American actor (1949–2024)

David Dominic Harris (June 18, 1949 – October 25, 2024) was an American television and film actor, most notable for his portrayal of Cochise, a young gang member, in the 1979 film The Warriors. He appeared as a supporting actor in a number of films and television series, and commonly played police officers and military personnel.

==Life and career==
David Dominic Harris was born in New York City on June 18, 1949, and attended the High School of Performing Arts. His first role came in the 1976 television film Judge Horton and the Scottsboro Boys, in which he co-starred as Haywood Patterson. He followed this up with a number of supporting roles until 1979, when he appeared as Cochise in The Warriors, the role for which he is best remembered.
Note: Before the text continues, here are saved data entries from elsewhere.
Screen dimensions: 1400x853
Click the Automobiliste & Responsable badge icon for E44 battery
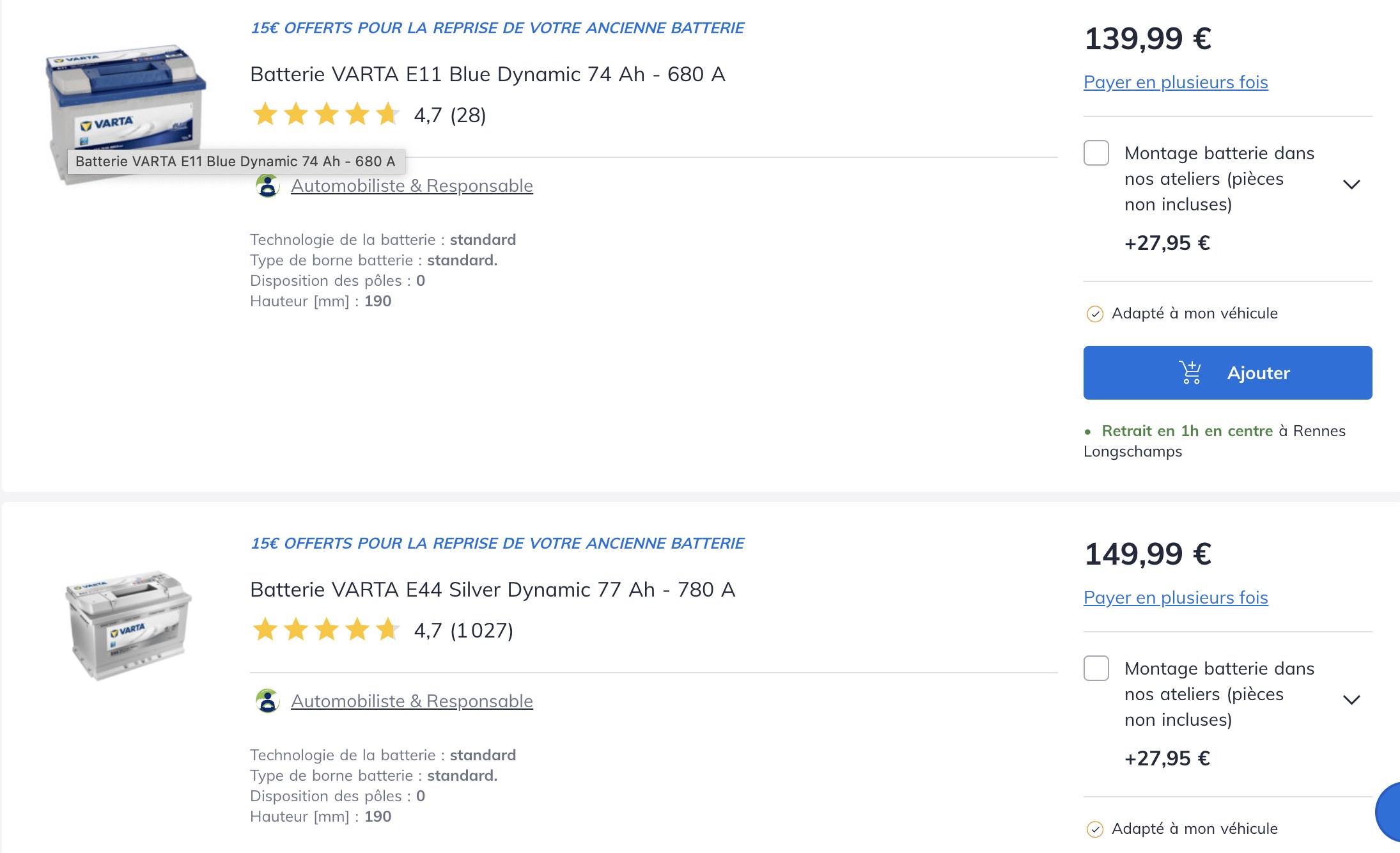coord(268,701)
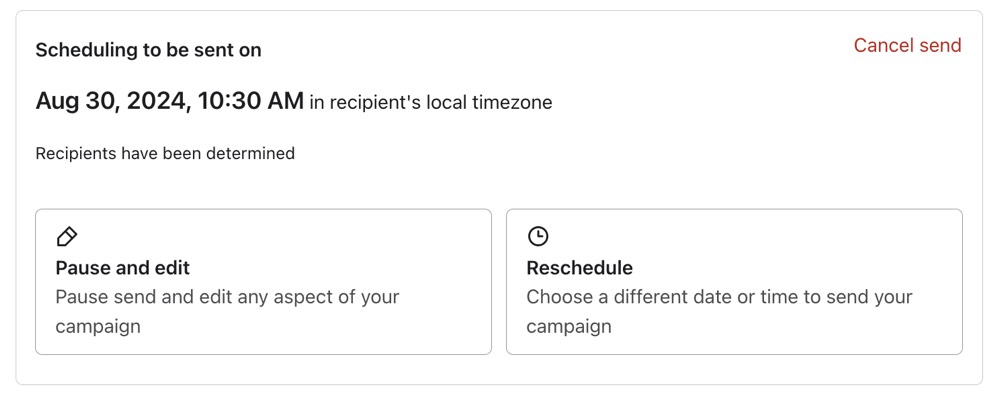Click the Aug 30, 2024, 10:30 AM date
This screenshot has height=396, width=1000.
pos(170,101)
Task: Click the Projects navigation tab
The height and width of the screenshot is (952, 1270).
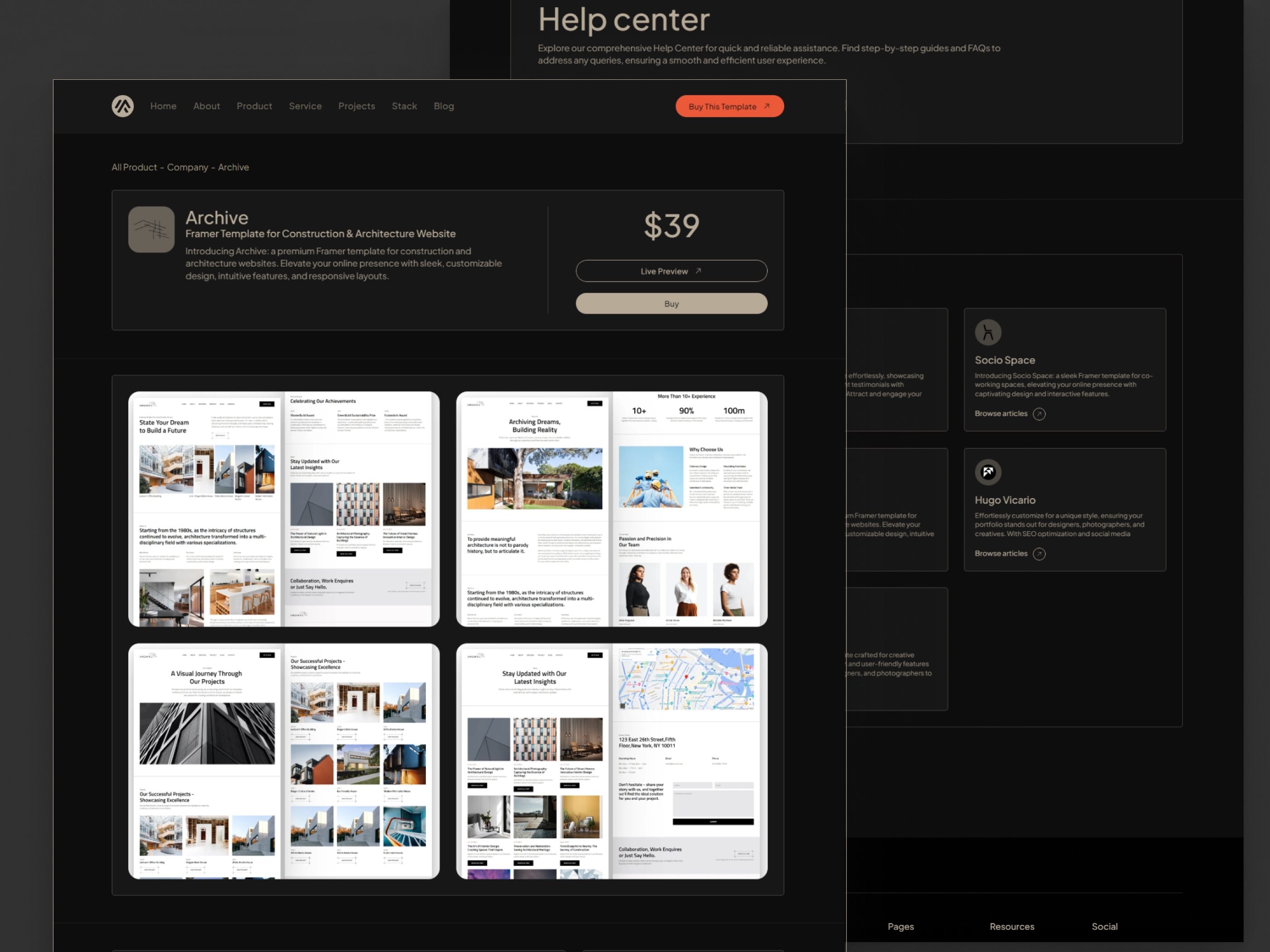Action: tap(357, 105)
He also appeared in the Robert Redford film Brubaker the following year. Throughout the 1980s, he appeared in a number of fairly high-profile films, and in the 1990s, he did mostly television work. He lent his voice to The Warriors video game in 2005, reprising his role as Cochise. In 2012, he appeared in Law & Order: Special Victims Unit as Warden.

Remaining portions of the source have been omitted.